Exercise details: With pictures omitted, copy exactly the lines from the one containing "Open the Remote Explorer view" through the end of the records below.
───── Source data ─────
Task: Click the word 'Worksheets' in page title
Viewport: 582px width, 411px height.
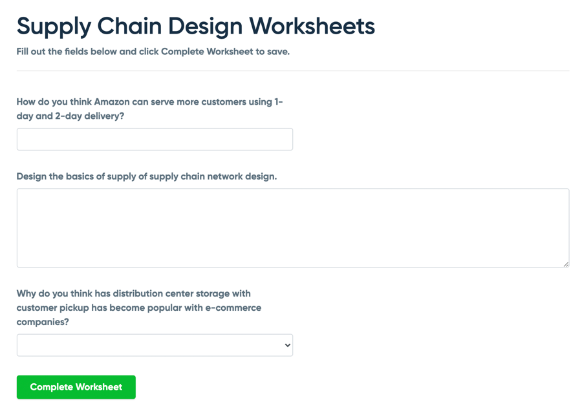Action: (x=312, y=26)
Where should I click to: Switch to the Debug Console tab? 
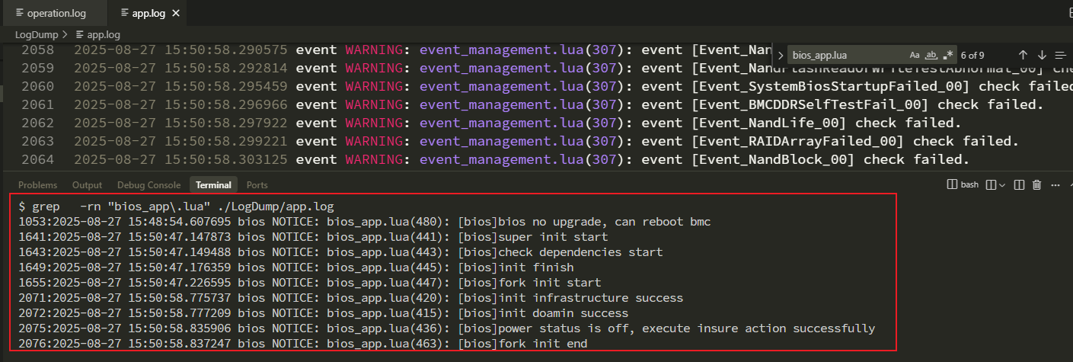pyautogui.click(x=148, y=185)
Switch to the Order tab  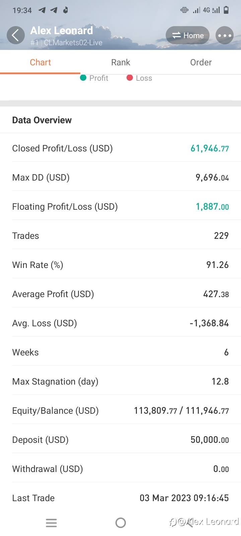pyautogui.click(x=201, y=62)
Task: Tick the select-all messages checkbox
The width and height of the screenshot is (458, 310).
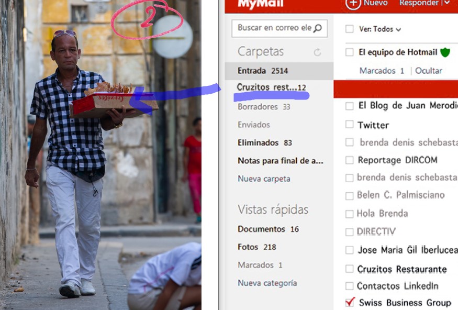Action: 349,29
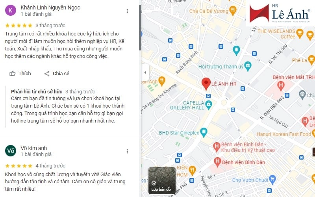The image size is (315, 197).
Task: Click the Hanuri Korean Fast Food label
Action: point(284,134)
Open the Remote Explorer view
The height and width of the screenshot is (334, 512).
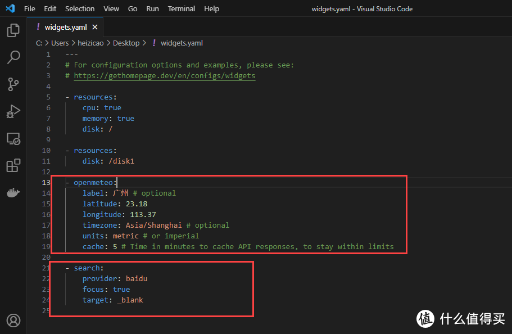point(13,138)
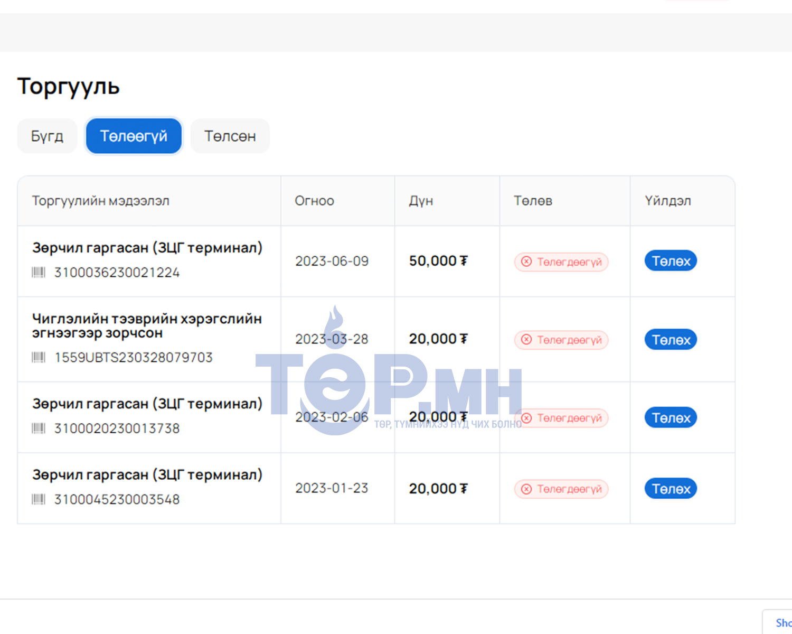Click the Дүн column header

click(421, 201)
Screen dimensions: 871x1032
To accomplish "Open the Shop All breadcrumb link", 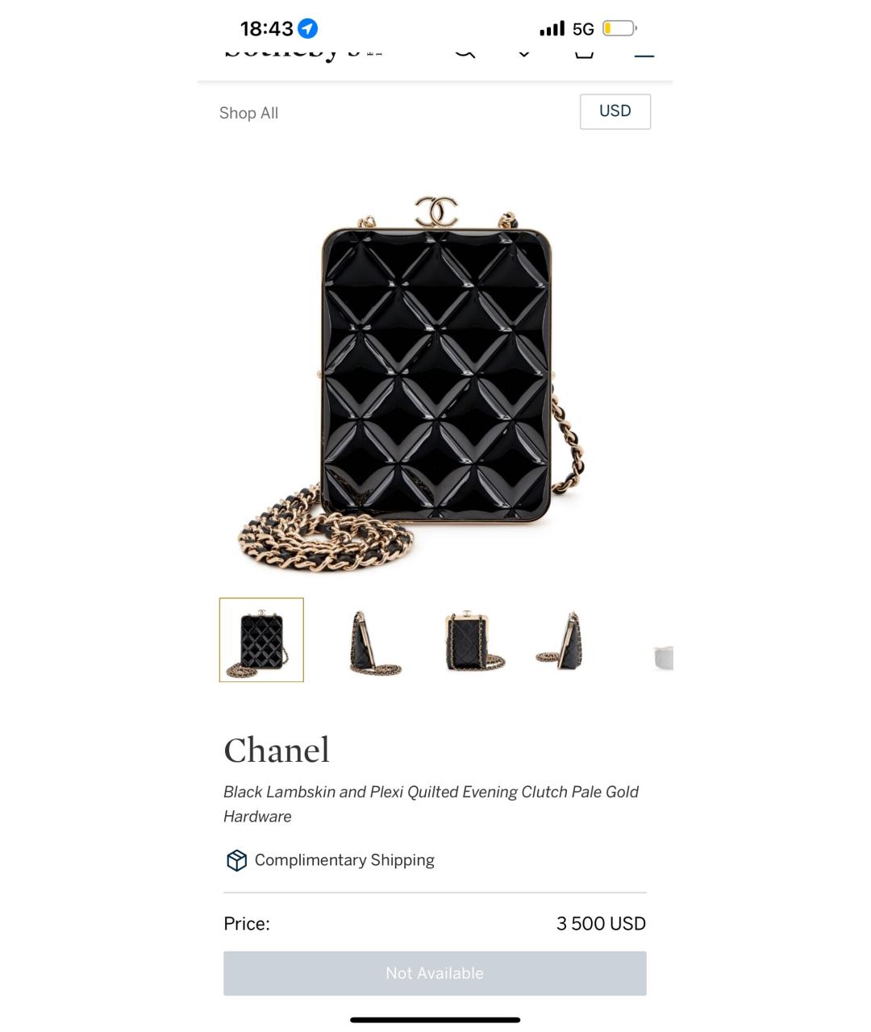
─────
Expected answer:
Open the Remote Explorer view
The height and width of the screenshot is (334, 512).
point(13,138)
Click the Дүн column header

click(421, 201)
Screen dimensions: 871x1032
To accomplish "Open the Shop All breadcrumb link", 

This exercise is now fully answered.